Every entry must be echoed exactly.
Exercise inputs Block Start
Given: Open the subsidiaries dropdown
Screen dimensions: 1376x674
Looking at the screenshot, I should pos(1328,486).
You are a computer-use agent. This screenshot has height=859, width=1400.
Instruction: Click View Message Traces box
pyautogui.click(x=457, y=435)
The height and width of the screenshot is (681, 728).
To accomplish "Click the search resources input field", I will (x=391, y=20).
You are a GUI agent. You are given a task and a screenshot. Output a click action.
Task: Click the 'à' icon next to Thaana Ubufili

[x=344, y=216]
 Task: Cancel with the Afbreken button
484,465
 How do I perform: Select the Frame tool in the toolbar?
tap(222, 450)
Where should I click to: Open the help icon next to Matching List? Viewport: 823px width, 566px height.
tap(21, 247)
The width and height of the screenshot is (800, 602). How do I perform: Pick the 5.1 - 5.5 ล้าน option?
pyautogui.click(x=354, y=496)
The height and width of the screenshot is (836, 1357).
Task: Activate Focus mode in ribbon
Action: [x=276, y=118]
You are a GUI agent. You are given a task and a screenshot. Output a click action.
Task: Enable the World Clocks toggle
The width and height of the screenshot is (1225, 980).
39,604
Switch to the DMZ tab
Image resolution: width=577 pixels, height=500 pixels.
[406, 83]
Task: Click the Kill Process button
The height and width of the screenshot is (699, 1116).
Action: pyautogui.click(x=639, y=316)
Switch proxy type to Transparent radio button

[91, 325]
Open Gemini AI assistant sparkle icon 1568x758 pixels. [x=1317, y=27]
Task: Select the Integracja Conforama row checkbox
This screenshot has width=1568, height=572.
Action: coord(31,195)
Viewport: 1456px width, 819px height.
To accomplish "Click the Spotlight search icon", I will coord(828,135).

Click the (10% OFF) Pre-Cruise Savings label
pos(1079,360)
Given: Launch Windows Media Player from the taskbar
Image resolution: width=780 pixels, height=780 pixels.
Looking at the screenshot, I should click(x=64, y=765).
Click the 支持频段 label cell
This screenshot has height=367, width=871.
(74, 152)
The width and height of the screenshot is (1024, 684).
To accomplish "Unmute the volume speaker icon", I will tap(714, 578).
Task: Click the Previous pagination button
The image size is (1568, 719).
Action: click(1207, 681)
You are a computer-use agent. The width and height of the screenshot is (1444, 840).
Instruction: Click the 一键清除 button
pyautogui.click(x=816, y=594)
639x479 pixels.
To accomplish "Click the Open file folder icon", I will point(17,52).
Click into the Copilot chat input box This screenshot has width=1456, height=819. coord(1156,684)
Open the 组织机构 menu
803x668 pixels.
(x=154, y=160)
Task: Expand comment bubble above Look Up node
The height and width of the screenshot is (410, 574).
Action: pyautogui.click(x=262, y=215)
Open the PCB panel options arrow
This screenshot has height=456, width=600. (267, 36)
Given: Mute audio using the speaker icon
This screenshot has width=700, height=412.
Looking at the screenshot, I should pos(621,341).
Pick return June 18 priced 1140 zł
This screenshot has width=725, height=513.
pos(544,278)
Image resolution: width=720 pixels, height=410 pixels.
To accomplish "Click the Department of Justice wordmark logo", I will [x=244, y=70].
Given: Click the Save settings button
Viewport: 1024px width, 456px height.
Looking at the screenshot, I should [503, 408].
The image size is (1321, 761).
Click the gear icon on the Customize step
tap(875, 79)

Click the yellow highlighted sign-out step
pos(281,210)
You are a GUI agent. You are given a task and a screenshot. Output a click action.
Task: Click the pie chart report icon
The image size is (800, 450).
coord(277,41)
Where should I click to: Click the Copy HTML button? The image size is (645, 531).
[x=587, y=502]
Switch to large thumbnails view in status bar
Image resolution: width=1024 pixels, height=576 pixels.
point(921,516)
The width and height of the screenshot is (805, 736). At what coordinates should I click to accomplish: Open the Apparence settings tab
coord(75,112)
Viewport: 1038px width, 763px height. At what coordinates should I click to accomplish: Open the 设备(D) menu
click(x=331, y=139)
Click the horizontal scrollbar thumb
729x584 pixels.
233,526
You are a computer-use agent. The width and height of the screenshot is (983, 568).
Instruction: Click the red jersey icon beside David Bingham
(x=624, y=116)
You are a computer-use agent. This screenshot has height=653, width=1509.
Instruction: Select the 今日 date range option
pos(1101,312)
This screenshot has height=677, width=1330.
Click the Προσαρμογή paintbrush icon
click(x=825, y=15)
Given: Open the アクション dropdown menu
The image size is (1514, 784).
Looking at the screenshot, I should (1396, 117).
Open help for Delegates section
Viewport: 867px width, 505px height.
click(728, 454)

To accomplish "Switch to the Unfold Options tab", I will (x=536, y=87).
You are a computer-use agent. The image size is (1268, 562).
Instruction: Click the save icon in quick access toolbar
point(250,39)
Exercise inputs Block End
## Your solution
Given: Open the subsidiaries dropdown
Screen dimensions: 1376x674
Looking at the screenshot, I should pos(1328,486).
You are a computer-use agent. This screenshot has height=859, width=1400.
Instruction: Click View Message Traces box
pyautogui.click(x=457, y=435)
The height and width of the screenshot is (681, 728).
To accomplish "Click the search resources input field", I will (x=391, y=20).
You are a GUI agent. You are given a task and a screenshot. Output a click action.
Task: Click the 'à' icon next to Thaana Ubufili

[x=344, y=216]
 Task: Cancel with the Afbreken button
484,465
 How do I perform: Select the Frame tool in the toolbar?
tap(222, 450)
Where should I click to: Open the help icon next to Matching List? Viewport: 823px width, 566px height.
tap(21, 247)
The width and height of the screenshot is (800, 602). How do I perform: Pick the 5.1 - 5.5 ล้าน option?
pyautogui.click(x=354, y=496)
The height and width of the screenshot is (836, 1357).
Task: Activate Focus mode in ribbon
Action: [x=276, y=118]
You are a GUI agent. You are given a task and a screenshot. Output a click action.
Task: Enable the World Clocks toggle
The width and height of the screenshot is (1225, 980).
39,604
Switch to the DMZ tab
Image resolution: width=577 pixels, height=500 pixels.
[406, 83]
Task: Click the Kill Process button
The height and width of the screenshot is (699, 1116).
Action: pyautogui.click(x=639, y=316)
Switch proxy type to Transparent radio button

[91, 325]
Open Gemini AI assistant sparkle icon 1568x758 pixels. [x=1317, y=27]
Task: Select the Integracja Conforama row checkbox
This screenshot has width=1568, height=572.
Action: coord(31,195)
Viewport: 1456px width, 819px height.
To accomplish "Click the Spotlight search icon", I will coord(828,135).

Click the (10% OFF) Pre-Cruise Savings label
pos(1079,360)
Given: Launch Windows Media Player from the taskbar
Image resolution: width=780 pixels, height=780 pixels.
Looking at the screenshot, I should click(x=64, y=765).
Click the 支持频段 label cell
This screenshot has height=367, width=871.
(74, 152)
The width and height of the screenshot is (1024, 684).
To accomplish "Unmute the volume speaker icon", I will tap(714, 578).
Task: Click the Previous pagination button
The image size is (1568, 719).
Action: click(1207, 681)
You are a computer-use agent. The width and height of the screenshot is (1444, 840).
Instruction: Click the 一键清除 button
pyautogui.click(x=816, y=594)
639x479 pixels.
To accomplish "Click the Open file folder icon", I will point(17,52).
Click into the Copilot chat input box This screenshot has width=1456, height=819. coord(1156,684)
Open the 组织机构 menu
803x668 pixels.
(x=154, y=160)
Task: Expand comment bubble above Look Up node
The height and width of the screenshot is (410, 574).
Action: pyautogui.click(x=262, y=215)
Open the PCB panel options arrow
This screenshot has height=456, width=600. (267, 36)
Given: Mute audio using the speaker icon
This screenshot has width=700, height=412.
Looking at the screenshot, I should pos(621,341).
Pick return June 18 priced 1140 zł
This screenshot has width=725, height=513.
pos(544,278)
Image resolution: width=720 pixels, height=410 pixels.
To accomplish "Click the Department of Justice wordmark logo", I will [x=244, y=70].
Given: Click the Save settings button
Viewport: 1024px width, 456px height.
Looking at the screenshot, I should [503, 408].
The image size is (1321, 761).
Click the gear icon on the Customize step
tap(875, 79)

Click the yellow highlighted sign-out step
pos(281,210)
You are a GUI agent. You are given a task and a screenshot. Output a click action.
Task: Click the pie chart report icon
The image size is (800, 450).
coord(277,41)
Where should I click to: Click the Copy HTML button? The image size is (645, 531).
[x=587, y=502]
Switch to large thumbnails view in status bar
Image resolution: width=1024 pixels, height=576 pixels.
point(921,516)
The width and height of the screenshot is (805, 736). At what coordinates should I click to accomplish: Open the Apparence settings tab
coord(75,112)
Viewport: 1038px width, 763px height. At what coordinates should I click to accomplish: Open the 设备(D) menu
click(x=331, y=139)
Click the horizontal scrollbar thumb
729x584 pixels.
233,526
You are a computer-use agent. The width and height of the screenshot is (983, 568).
Instruction: Click the red jersey icon beside David Bingham
(x=624, y=116)
You are a computer-use agent. This screenshot has height=653, width=1509.
Instruction: Select the 今日 date range option
pos(1101,312)
This screenshot has height=677, width=1330.
Click the Προσαρμογή paintbrush icon
click(x=825, y=15)
Given: Open the アクション dropdown menu
The image size is (1514, 784).
Looking at the screenshot, I should (1396, 117).
Open help for Delegates section
Viewport: 867px width, 505px height.
click(728, 454)

To accomplish "Switch to the Unfold Options tab", I will (x=536, y=87).
You are a computer-use agent. The image size is (1268, 562).
Instruction: Click the save icon in quick access toolbar
point(250,39)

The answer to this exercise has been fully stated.